The Columbia opened in 1927, in the heyday of North American theatres and during a major building boom in British Columbia’s Lower Mainland. It was the region’s only ‘atmospheric’ theatre, a name used to describe the manner of celebrated American architect John Eberson, who transported theatre-goers into a world of fantasy.

The Columbia’s auditorium walls were decorated with images of a garden wall, enlivened with grilled windows and wrought-iron lanterns, above which appeared the cloud-streaked evening sky: the illusion was enhanced by painted or illuminated stars in the ceiling. The newspapers gushed about the Columbia’s smoke-and-mirrors qualities-the ‘effect that leads one to believe that he or she is seated in a garden’, the lighting arrangements that enhanced the effect of the ‘Moorish Renaissance’, the ‘Spanish effect’ of the light fixtures, and the ‘Moorish colour scheme’. Other theatres may have been built to a larger budget and were more ornately finished than the Columbia. Vancouver’s Orpheum, completed in the same year, was finished with more elaborate detail also in a Spanish/Moorish theme, but none else in the Lower Mainland could be called an atmospheric theatre.

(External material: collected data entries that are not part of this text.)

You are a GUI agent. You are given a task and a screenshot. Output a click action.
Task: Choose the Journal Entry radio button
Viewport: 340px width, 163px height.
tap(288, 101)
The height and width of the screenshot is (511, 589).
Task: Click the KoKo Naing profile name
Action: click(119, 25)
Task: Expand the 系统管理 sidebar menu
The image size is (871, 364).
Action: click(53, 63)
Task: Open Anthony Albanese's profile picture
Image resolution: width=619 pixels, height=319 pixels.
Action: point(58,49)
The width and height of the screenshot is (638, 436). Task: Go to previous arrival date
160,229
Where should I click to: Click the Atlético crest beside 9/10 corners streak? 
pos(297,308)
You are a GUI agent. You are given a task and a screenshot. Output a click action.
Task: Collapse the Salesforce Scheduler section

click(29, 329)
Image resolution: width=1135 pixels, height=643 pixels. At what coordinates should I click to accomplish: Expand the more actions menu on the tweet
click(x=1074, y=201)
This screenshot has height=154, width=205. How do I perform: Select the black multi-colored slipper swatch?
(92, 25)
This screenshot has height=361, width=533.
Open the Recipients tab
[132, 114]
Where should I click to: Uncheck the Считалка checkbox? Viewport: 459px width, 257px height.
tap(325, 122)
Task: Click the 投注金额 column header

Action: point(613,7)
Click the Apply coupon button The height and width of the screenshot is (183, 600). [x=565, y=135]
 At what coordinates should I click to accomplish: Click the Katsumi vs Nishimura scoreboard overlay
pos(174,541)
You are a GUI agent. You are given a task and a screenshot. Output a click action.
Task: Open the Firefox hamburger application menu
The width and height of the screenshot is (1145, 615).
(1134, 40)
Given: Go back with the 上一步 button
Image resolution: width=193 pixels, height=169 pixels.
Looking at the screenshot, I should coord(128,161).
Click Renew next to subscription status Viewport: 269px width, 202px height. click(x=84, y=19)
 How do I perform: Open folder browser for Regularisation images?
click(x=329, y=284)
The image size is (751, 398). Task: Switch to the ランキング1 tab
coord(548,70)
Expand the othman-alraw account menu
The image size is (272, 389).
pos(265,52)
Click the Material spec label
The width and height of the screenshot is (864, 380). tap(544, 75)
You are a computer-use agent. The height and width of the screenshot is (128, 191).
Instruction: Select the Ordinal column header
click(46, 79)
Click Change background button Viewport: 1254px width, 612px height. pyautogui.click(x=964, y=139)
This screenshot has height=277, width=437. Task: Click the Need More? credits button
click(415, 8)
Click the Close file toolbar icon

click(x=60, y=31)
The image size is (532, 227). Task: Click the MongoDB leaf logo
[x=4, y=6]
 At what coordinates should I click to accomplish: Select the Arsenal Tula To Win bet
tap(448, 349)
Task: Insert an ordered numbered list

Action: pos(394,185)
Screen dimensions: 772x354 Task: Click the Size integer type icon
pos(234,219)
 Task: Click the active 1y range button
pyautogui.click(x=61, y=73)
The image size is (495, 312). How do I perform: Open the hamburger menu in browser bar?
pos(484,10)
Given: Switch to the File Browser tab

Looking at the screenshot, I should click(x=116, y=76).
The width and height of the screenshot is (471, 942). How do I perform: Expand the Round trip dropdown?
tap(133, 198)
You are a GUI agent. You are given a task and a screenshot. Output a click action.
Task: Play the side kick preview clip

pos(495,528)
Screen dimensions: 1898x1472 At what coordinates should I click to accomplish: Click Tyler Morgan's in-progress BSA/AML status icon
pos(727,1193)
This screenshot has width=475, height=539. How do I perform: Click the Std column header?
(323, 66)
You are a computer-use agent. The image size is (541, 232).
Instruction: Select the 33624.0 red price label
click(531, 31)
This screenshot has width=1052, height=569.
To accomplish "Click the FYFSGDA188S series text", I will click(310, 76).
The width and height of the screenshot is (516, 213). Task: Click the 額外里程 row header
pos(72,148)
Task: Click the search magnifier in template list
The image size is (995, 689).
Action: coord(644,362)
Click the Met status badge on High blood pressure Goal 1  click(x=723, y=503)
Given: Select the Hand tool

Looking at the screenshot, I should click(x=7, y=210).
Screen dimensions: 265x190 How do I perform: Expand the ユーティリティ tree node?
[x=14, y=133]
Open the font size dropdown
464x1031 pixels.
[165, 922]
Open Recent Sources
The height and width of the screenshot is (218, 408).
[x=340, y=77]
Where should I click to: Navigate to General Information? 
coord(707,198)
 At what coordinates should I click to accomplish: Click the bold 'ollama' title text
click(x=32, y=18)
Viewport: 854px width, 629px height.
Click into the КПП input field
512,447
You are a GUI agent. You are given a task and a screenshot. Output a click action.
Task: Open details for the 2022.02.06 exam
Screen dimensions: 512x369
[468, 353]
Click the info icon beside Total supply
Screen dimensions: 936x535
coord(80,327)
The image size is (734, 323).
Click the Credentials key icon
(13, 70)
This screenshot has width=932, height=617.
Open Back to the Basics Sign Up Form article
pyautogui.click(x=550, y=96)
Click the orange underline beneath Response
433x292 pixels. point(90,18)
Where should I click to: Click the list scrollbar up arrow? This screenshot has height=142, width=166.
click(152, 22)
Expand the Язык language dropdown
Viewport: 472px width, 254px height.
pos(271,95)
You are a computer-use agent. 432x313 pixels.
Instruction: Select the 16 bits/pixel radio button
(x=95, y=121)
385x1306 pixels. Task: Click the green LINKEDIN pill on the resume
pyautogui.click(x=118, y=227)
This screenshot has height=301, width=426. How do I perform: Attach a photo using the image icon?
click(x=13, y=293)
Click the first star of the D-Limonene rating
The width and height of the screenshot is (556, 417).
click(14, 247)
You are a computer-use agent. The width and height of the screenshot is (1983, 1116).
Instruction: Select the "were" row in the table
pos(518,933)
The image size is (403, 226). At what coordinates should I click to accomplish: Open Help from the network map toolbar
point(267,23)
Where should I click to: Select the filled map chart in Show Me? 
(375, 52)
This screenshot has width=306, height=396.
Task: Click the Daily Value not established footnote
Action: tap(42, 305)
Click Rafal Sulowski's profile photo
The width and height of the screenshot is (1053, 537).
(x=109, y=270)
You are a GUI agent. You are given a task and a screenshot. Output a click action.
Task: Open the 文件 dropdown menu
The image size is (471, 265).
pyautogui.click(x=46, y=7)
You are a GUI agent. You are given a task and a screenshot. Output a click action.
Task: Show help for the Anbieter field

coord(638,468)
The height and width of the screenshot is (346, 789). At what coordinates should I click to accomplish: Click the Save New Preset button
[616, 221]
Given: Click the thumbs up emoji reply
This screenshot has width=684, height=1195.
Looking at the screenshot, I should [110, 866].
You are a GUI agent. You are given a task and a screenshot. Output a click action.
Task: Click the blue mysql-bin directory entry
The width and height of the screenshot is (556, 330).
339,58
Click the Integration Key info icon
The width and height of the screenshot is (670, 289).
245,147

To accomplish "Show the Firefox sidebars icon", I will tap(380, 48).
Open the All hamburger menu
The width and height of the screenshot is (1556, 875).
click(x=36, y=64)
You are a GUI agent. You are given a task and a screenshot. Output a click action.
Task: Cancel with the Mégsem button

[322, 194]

The Columbia Theatre was developed by F.J. Coulthard with financial participation by Famous Players of Toronto. The architects were Townley and Matheson, a leading Vancouver firm whose other work included Vancouver City Hall, major buildings at Vancouver and Shaughnessy Hospitals, and several Vancouver schools. The theatre’s canopy announced that the theatre originally offered its patrons “Vaudeville + Photoplay”-a combination of cinema, vaudeville and live music. This was standard for the time; only later did theatres of this kind specialize in motion pictures. The first ‘talkie’ shown at the Columbia was a western, In Old Arizona, in 1929-30. In the years just after World War II, Columbia Street boomed as a regional shopping mecca. It soon became known as British Columbia’s ‘Miracle Mile’. Eaton’s built a large store next to the Columbia in 1949; many other retailers followed the department store’s lead, and the ambitious Front Street Parkade was built in 1959.

Columbia Street remained supreme until the 1970s, when large shopping centres in Surrey and Coquitlam cut deeply into its market. The major department stores left New Westminster at the end of that decade, and were replaced by discount and second-hand stores-symbolic of the consequences of suburban development for Columbia Street The Theatre slumped with its neighbourhood.

Famous Players “twinned” the Columbia in 1976, putting a second screen in place of the former balcony. The alterations removed the atmospheric qualities and many other architectural features. Even twinning did not make the theatre pay, and so it was closed in the mid-1980s. The Fraternal Order of Eagles bought the building in 1987, just as SkyTrain made Columbia Street once again more accessible to the region. The lower cinema became the Eagles’ Hall and the upper cinema (the former balcony) the lounge. The Raymond Burr Performing Arts Society was formed with the purpose of restoring the Columbia to its original splendour, and re-opened it as a performing arts centre. Its name honours a celebrated local son-Raymond Burr-born and buried in New Westminster. The Society sees the renaissance of the Columbia Theatre as essential to today’s economic revitalization of Columbia Street, just as the theatre’s builder, F.J. Coulthard, did seventy years ago.